### [Problem 1]
Answer these from the blog excerpt:
(a) How many hours a day does Buddy the Grumpy Tankerman play World of Warcraft?
(b) What are the dimensions of the bunkroom?
(c) What are the temperature and weather outside when the screen door choices are described?
### [Problem 2]
Reproduce the blog excerpt between "The other view." and "this is small.", inclusive, substituting "doorway" for "screen door".
### [Problem 3]
Extend the blog excerpt with the next part, starting after its last sentence.

(Page text)

I give The Venture Brothers two big big thumbs up. It takes a couple of episodes to really grow on you, but the fact that a 35-year old man who never much went for comic books and cartoons (even as a kid) endorses it, should tell you all you need to know.

Monday, October 19, 2009

towards the convergence

I'm slowly transferring links from my favorites toolbar to this place, so I should apologize in advance for not supporting these excellent writers. In case you're curious, recent additions to the blogroll include:

Weer'd World- a fellow sailor/ ... living a parallel existence, Weer'd and I travel many of the same roads in the blogosphere.

The Quincy Scallion-
A first rate source of South Shore Politics and inside jokes relevant to the 6 people in the city of Quincy MA (Home of more dead presidents than any except for 6 other cities) who know how to read, and the teeming masses of people who pass through on their way from someplace better to someplace also better at some point in their lives.

Watt's up with that? is a scientific website dedicated to rigorous examination of the science and theory employed in climate research. As a skeptical semi-trained scientist who was taught to "mistrust authority' on day one at university, I find the lack of political influence on this website to be completely refreshing.

People of Wal-Mart. This one is sort of a guilty pleasure. As a frequent patron of Super Wal-Marts all along the Atlantic seaboard, and also along the US Gulf coast, this is also a stroll down memory lane... sort of a stroll down the of low-lights of Wal-mart visits past.

Manu's Scripts. I've been reading this blog for quite a while. I have a lot to be jealous of here. Manu is an experienced and exceptionally well-travelled ship's master... and a sublime writer.

That's it for tonight. More to come.

Sunday, October 18, 2009

the screen door in our submarine

I'm not being facetious. We really do have a screen door here at the Atlantic Basin World Headquarters of HAWSEPIPER.

Seen heah:

It's in the mid 40's... and raining. And the choices are:

1) Screen door: cold-ass air gets in. No insulation. No gaskets, rubber runners, etc. You get the idea.

2) Close and dog down the watertight door, lock all six dogs, and set Circle William, (Condition Watertight, where no air, light, and yes, water, will get through the door. (and then live completely hermetically separate from humanity in our teeny tiny box.)

So, we are a little chilly, as can be seen in the exciting photo above, where Buddy the Grumpy Tankerman sits at his action station, playing World of Warcraft 22.5 hours a day.

For my new stalker Mike, here is a shot of the bunkroom here at HAWSEPIPER's Atlantic Basin Global HQ.

Note that I had to stand outside the bunkroom to show this much in the photo. That's because the bunkroom is 4 1/2 feet by 6-foot-1. I know it's 6-foot-1 because I am 6 feet tall, and if I put my head against the bulkhead, and flex my ankles just a mite, I can touch both bulkheads.

At least the carpentry is nice. Clever use of 2x4's in a decorative fashion.

The other view. This is me standing in the screen door, looking inward. the galley is not visible here, but it's a nice range/oven/microwave unit, next to the sink. That's where the action happens.

Note the open bunkroom door. Damn this is small.

Now, to the left, next to the bunkroom is the head, the shower/sink/toilet. I'm not showing that, because hell, it's not exciting. Needless to say, it makes the bunkroom look spacious, and demonstrates to me on a daily basis that my shoulders are still a fair bit wider than my ass. I know this because in order to take a shower, I have to turn sideways. Awesome.

(End Page text)
(Dataset records)

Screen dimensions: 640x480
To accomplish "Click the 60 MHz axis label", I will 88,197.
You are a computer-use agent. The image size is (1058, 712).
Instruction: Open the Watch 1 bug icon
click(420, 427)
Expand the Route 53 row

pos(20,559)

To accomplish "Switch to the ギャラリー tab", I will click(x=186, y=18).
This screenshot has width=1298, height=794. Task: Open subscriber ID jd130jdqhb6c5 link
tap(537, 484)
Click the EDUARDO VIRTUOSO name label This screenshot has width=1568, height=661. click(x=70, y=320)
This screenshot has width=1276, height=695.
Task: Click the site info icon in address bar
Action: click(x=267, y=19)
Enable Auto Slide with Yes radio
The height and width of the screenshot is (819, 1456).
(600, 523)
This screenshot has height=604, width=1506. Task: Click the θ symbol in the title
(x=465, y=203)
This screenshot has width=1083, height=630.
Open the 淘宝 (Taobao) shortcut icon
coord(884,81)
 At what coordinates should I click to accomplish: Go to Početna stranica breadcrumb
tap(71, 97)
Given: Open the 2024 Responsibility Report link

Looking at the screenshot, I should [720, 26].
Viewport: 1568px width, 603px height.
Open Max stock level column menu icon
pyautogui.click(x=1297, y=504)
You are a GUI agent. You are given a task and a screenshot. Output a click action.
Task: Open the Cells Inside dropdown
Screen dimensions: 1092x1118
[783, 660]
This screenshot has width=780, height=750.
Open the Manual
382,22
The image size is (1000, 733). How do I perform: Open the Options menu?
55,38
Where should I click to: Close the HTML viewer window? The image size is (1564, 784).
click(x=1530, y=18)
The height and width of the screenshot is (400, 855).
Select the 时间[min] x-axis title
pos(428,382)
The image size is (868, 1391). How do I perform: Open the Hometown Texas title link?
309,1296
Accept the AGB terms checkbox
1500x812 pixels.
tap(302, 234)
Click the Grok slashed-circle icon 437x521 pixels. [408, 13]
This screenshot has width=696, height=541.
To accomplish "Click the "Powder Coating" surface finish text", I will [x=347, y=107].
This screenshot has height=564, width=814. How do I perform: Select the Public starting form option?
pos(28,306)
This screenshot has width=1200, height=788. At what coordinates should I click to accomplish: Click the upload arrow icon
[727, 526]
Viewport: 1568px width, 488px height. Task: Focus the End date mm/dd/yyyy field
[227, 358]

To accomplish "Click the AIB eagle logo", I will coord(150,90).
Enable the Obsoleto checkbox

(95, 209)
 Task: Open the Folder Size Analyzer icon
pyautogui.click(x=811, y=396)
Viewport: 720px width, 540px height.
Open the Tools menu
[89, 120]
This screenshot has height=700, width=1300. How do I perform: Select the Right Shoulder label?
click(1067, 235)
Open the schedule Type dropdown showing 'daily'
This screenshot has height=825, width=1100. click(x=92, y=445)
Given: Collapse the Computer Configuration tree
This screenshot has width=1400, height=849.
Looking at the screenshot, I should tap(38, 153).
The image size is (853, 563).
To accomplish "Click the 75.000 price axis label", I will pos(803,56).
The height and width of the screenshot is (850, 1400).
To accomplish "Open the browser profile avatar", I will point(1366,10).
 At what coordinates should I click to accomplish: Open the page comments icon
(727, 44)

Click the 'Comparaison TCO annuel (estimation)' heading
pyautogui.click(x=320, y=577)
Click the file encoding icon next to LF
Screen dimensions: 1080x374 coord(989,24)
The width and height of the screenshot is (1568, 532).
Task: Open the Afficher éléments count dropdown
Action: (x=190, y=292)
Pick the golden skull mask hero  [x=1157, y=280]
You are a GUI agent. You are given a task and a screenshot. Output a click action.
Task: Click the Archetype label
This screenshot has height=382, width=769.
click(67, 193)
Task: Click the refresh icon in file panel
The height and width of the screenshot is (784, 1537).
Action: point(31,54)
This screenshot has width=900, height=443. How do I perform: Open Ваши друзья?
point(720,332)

(End Dataset records)

### [Expected answer 1]
(a) 22.5 hours a day.
(b) 4 1/2 feet by 6-foot-1.
(c) The mid 40's, and raining.

### [Expected answer 2]
The other view. This is me standing in the doorway, looking inward. the galley is not visible here, but it's a nice range/oven/microwave unit, next to the sink. That's where the action happens.

Note the open bunkroom door. Damn this is small.

### [Expected answer 3]
Friday, October 16, 2009

weird-ass memories.

One of the clearest memories I have of childhood was the last day of final exams in 2nd grade. My teacher, Ms. Morrissey, was an evil, evil bitch who I hope will burn in hell for all eternity. Seriously, she is the reason why two whole generation of boys in my hometown fear women in power. She was absolutely ruthless and vile.
I took the final exam, Religion, the day after everyone else was already out of school for the summer. I was alone in the classroom, and the school was dead silent. The air already tasted dusty.
The day before, I had skipped school. My family attended the Graduation ceremonies for Harvard University to cheer on a family friend (herself an orphan, but we were her family), who was a speaker at the event. The keynote speaker, however, was Mother Teresa.
Anyhow, my mother bullied her way right into the VIP seating ASAP, and this allowed us to have a semi-private moment with Mother Teresa after her speech. I very distinctly remember looking her straight in the eyes, she being diminutive and elderly, and reaching up to shake her hand, only to have her reach out quickly to shake mine, which made my whole body shake. I was, after all, shaking hands with a living saint, and such things do make an impression on a 7 year old.

Anyhow, The day after was the religion exam. Ms. Morissey bitched about my coming in for 'special treatment', taking the exam after the end of school. I remember being deathly afraid of that women, and how scared I was when I said. "I talked to Mother Teresa. I shook her hand. My mother made me go. Sorry."
Bitch made me apologize. This was the teacher at a catholic school, who was complaining that I took the 2nd grade religion final exam a day late. Apparently my parents never went into detail when they arranged for me to miss school, because that woman's squinty eyes went 100% pie eyed, and the malice that usually shone through was absent. I remember too that her jaw dropped.
... and then I finished the exam, said 'bye' or something equally benign, and walked out of that classroom, shaking in fear, as I had done every day for 9 months prior. It wasn't until some time mid-summer before the clouds lifted.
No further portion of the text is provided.